Strange but true. After a week of eating mostly burgers (my all-time favorite comfort food), we’d had enough.
I’m certain we’ll be back to grass-fed goodness soon…but lately have been enjoying fresh, wild-caught fish.
Here are snapshots from a recent dinnertime, along with guidance around choosing among fish options.
(LingXu, meanwhile, is more interested in pre-dinner squirrels.)
As much as I adore Colorado, sure doesn’t have the same seafood selection as Florida.
That said, we’ve been pretty happy with the cod, halibut and rockfish lately.
We typically buy ours from Whole Foods, looking for what’s fresh, wild and not over-the-top expensive. When living in Florida, we’d also choose local.
Wild frozen or previously frozen are decent options too (but don’t seem to have the same flavor or “vitality”).
This particular evening we had fresh, wild-caught rockfish topped with garlic, ginger and green onions sautéed in grass-fed ghee. Organic veggies and avocado rounded out our plates.
For the most part, you’ll want to stay away from farmed fish. (We avoid them completely.)
Generally, they’re raised in cramped, unsanitary conditions and fed substandard food.
They’re also exposed to high levels of dangerous chemicals, dosed with antibiotics, and pumped with artificial coloring to disguise discolored flesh.
Not exactly what I want on my dinner plate.
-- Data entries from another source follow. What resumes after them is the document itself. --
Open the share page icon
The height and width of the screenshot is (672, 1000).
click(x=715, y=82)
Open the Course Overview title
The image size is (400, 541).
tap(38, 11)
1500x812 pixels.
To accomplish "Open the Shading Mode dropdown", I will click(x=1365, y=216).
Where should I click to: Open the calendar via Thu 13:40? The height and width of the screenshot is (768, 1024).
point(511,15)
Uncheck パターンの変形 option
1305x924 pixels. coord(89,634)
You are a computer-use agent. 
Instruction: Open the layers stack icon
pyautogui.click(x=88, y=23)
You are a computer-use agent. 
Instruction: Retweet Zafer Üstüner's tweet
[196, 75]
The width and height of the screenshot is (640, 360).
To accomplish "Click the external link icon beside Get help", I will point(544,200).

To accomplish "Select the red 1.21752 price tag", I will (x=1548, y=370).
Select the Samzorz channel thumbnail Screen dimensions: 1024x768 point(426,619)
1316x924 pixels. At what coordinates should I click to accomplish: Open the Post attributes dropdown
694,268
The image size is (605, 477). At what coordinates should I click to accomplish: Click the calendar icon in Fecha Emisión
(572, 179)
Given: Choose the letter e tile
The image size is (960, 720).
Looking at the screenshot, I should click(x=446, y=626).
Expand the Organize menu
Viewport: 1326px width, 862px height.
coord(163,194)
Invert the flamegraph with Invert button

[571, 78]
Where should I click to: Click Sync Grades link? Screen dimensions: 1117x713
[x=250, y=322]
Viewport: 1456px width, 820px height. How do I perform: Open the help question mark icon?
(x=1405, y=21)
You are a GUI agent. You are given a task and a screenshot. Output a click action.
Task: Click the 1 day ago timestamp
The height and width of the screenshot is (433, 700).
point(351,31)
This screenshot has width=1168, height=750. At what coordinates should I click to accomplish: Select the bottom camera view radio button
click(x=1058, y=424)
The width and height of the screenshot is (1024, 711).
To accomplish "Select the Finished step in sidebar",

Since salmon’s not in season but has stellar taste and health benefits, we’ll sometimes buy that frozen (always choosing wild frozen over fresh farmed).
We usually get it from a vendor at the local farmers’ market. (His company ships from Alaska and guarantees the catch is wild and sustainably fished.)
You’ll want to steer clear of farmed atlantic salmon (comprising the vast majority of salmon served in the United States). Here, “atlantic” refers to a species—not the place it was caught (in which case, it’s capitalized, as with “Alaskan”).
To complicate things further, “Pacific” salmon refers to a group of six different species of a particular genus found only in the northern Pacific ocean: chinook, chum, coho, masu, pink and sockeye.
Another consideration is where fish falls in the “food chain.”
Usually, smaller is better: think anchovies, herring, mackerel and sardines.
Meanwhile, you’ll want to avoid the big guys, like big tunas, Chilean sea bass, marlin, shark and swordfish. These are more likely to contain unwanted contaminants.
That said, nearly every Pacific fish except sword and shark has substantial levels of the antioxidant selenium to counteract any mercury present, leading the Western Pacific Regional Fishery Management Council to declare:
What’s more, regular fish consumption supports improved cardiovascular health and cognitive function. It also helps lower blood pressure and reduce chronic inflammation.
When you choose wisely, fish truly is a superfood.